*** Input material Section Begins ***

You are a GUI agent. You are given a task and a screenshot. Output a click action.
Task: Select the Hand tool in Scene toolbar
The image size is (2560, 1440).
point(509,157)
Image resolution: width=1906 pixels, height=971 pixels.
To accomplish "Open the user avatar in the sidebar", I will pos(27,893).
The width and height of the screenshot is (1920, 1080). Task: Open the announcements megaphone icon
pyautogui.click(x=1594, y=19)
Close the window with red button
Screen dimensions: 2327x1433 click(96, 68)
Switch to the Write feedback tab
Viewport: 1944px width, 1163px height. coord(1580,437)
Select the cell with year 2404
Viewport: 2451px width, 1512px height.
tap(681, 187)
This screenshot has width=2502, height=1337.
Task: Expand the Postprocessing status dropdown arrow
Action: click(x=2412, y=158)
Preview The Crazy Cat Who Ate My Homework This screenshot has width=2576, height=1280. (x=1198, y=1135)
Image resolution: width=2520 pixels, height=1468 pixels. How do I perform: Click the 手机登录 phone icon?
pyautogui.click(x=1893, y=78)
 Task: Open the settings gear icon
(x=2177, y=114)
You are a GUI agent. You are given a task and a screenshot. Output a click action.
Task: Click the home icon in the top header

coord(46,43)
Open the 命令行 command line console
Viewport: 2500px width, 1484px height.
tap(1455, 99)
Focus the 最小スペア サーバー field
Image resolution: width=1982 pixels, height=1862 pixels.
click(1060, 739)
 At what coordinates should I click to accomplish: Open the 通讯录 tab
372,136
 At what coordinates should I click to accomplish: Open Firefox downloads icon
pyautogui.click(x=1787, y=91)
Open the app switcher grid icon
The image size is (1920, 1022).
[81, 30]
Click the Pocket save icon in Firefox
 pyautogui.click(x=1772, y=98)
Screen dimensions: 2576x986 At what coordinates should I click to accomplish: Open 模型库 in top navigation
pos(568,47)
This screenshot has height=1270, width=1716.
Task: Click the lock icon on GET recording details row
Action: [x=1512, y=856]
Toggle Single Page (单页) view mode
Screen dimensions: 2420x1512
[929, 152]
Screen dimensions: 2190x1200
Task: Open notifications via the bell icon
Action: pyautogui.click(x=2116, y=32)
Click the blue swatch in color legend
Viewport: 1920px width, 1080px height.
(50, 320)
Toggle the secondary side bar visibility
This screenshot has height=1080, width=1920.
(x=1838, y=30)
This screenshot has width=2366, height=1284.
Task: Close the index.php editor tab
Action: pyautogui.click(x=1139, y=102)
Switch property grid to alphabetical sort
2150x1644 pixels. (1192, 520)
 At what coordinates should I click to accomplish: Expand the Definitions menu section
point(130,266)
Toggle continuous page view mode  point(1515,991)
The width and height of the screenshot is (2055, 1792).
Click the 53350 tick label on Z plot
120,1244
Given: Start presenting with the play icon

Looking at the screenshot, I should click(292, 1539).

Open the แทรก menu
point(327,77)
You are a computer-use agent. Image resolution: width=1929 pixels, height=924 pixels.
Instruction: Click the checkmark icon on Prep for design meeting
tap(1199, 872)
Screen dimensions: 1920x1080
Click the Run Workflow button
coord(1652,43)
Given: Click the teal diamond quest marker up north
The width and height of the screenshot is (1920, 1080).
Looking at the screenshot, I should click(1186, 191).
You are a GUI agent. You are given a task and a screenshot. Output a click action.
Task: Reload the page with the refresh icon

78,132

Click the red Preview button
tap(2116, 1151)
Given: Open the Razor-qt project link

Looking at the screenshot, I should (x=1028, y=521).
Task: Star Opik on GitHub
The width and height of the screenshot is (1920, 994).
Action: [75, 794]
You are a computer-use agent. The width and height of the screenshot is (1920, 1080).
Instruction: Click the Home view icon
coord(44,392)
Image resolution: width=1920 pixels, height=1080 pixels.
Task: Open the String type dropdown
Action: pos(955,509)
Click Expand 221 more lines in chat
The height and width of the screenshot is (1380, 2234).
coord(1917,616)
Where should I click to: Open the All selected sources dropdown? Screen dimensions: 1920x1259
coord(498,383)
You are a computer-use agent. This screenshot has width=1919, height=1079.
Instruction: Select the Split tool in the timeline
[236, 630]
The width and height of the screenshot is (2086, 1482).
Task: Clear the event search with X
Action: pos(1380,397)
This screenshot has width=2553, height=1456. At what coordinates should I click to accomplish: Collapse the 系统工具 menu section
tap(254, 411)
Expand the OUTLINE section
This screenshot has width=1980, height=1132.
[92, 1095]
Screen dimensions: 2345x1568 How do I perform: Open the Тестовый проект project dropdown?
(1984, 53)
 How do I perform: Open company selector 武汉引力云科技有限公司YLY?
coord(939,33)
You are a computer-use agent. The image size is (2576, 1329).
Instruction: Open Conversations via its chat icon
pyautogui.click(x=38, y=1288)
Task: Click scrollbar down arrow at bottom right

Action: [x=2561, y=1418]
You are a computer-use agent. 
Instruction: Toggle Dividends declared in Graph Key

*** Input material Section Ends ***

Your task:
The whole listing above must be copied exactly.

Written solution:
You are a GUI agent. You are given a task and a screenshot. Output a click action.
Task: Select the Hand tool in Scene toolbar
The image size is (2560, 1440).
point(509,157)
Image resolution: width=1906 pixels, height=971 pixels.
To accomplish "Open the user avatar in the sidebar", I will pos(27,893).
The width and height of the screenshot is (1920, 1080). Task: Open the announcements megaphone icon
pyautogui.click(x=1594, y=19)
Close the window with red button
Screen dimensions: 2327x1433 click(96, 68)
Switch to the Write feedback tab
Viewport: 1944px width, 1163px height. coord(1580,437)
Select the cell with year 2404
Viewport: 2451px width, 1512px height.
tap(681, 187)
This screenshot has width=2502, height=1337.
Task: Expand the Postprocessing status dropdown arrow
Action: click(x=2412, y=158)
Preview The Crazy Cat Who Ate My Homework This screenshot has width=2576, height=1280. (x=1198, y=1135)
Image resolution: width=2520 pixels, height=1468 pixels. How do I perform: Click the 手机登录 phone icon?
pyautogui.click(x=1893, y=78)
 Task: Open the settings gear icon
(x=2177, y=114)
You are a GUI agent. You are given a task and a screenshot. Output a click action.
Task: Click the home icon in the top header

coord(46,43)
Open the 命令行 command line console
Viewport: 2500px width, 1484px height.
tap(1455, 99)
Focus the 最小スペア サーバー field
Image resolution: width=1982 pixels, height=1862 pixels.
click(1060, 739)
 At what coordinates should I click to accomplish: Open the 通讯录 tab
372,136
 At what coordinates should I click to accomplish: Open Firefox downloads icon
pyautogui.click(x=1787, y=91)
Open the app switcher grid icon
The image size is (1920, 1022).
[81, 30]
Click the Pocket save icon in Firefox
 pyautogui.click(x=1772, y=98)
Screen dimensions: 2576x986 At what coordinates should I click to accomplish: Open 模型库 in top navigation
pos(568,47)
This screenshot has height=1270, width=1716.
Task: Click the lock icon on GET recording details row
Action: [x=1512, y=856]
Toggle Single Page (单页) view mode
Screen dimensions: 2420x1512
[929, 152]
Screen dimensions: 2190x1200
Task: Open notifications via the bell icon
Action: pyautogui.click(x=2116, y=32)
Click the blue swatch in color legend
Viewport: 1920px width, 1080px height.
(50, 320)
Toggle the secondary side bar visibility
This screenshot has height=1080, width=1920.
(x=1838, y=30)
This screenshot has width=2366, height=1284.
Task: Close the index.php editor tab
Action: pyautogui.click(x=1139, y=102)
Switch property grid to alphabetical sort
2150x1644 pixels. (1192, 520)
 At what coordinates should I click to accomplish: Expand the Definitions menu section
point(130,266)
Toggle continuous page view mode  point(1515,991)
The width and height of the screenshot is (2055, 1792).
Click the 53350 tick label on Z plot
120,1244
Given: Start presenting with the play icon

Looking at the screenshot, I should click(292, 1539).

Open the แทรก menu
point(327,77)
You are a computer-use agent. Image resolution: width=1929 pixels, height=924 pixels.
Instruction: Click the checkmark icon on Prep for design meeting
tap(1199, 872)
Screen dimensions: 1920x1080
Click the Run Workflow button
coord(1652,43)
Given: Click the teal diamond quest marker up north
The width and height of the screenshot is (1920, 1080).
Looking at the screenshot, I should click(1186, 191).
You are a GUI agent. You are given a task and a screenshot. Output a click action.
Task: Reload the page with the refresh icon

78,132

Click the red Preview button
tap(2116, 1151)
Given: Open the Razor-qt project link

Looking at the screenshot, I should (x=1028, y=521).
Task: Star Opik on GitHub
The width and height of the screenshot is (1920, 994).
Action: [75, 794]
You are a computer-use agent. The width and height of the screenshot is (1920, 1080).
Instruction: Click the Home view icon
coord(44,392)
Image resolution: width=1920 pixels, height=1080 pixels.
Task: Open the String type dropdown
Action: pos(955,509)
Click Expand 221 more lines in chat
The height and width of the screenshot is (1380, 2234).
coord(1917,616)
Where should I click to: Open the All selected sources dropdown? Screen dimensions: 1920x1259
coord(498,383)
You are a computer-use agent. This screenshot has width=1919, height=1079.
Instruction: Select the Split tool in the timeline
[236, 630]
The width and height of the screenshot is (2086, 1482).
Task: Clear the event search with X
Action: pos(1380,397)
This screenshot has width=2553, height=1456. At what coordinates should I click to accomplish: Collapse the 系统工具 menu section
tap(254, 411)
Expand the OUTLINE section
This screenshot has width=1980, height=1132.
[92, 1095]
Screen dimensions: 2345x1568 How do I perform: Open the Тестовый проект project dropdown?
(1984, 53)
 How do I perform: Open company selector 武汉引力云科技有限公司YLY?
coord(939,33)
You are a computer-use agent. The image size is (2576, 1329).
Instruction: Open Conversations via its chat icon
pyautogui.click(x=38, y=1288)
Task: Click scrollbar down arrow at bottom right

Action: [x=2561, y=1418]
You are a computer-use agent. 
Instruction: Toggle Dividends declared in Graph Key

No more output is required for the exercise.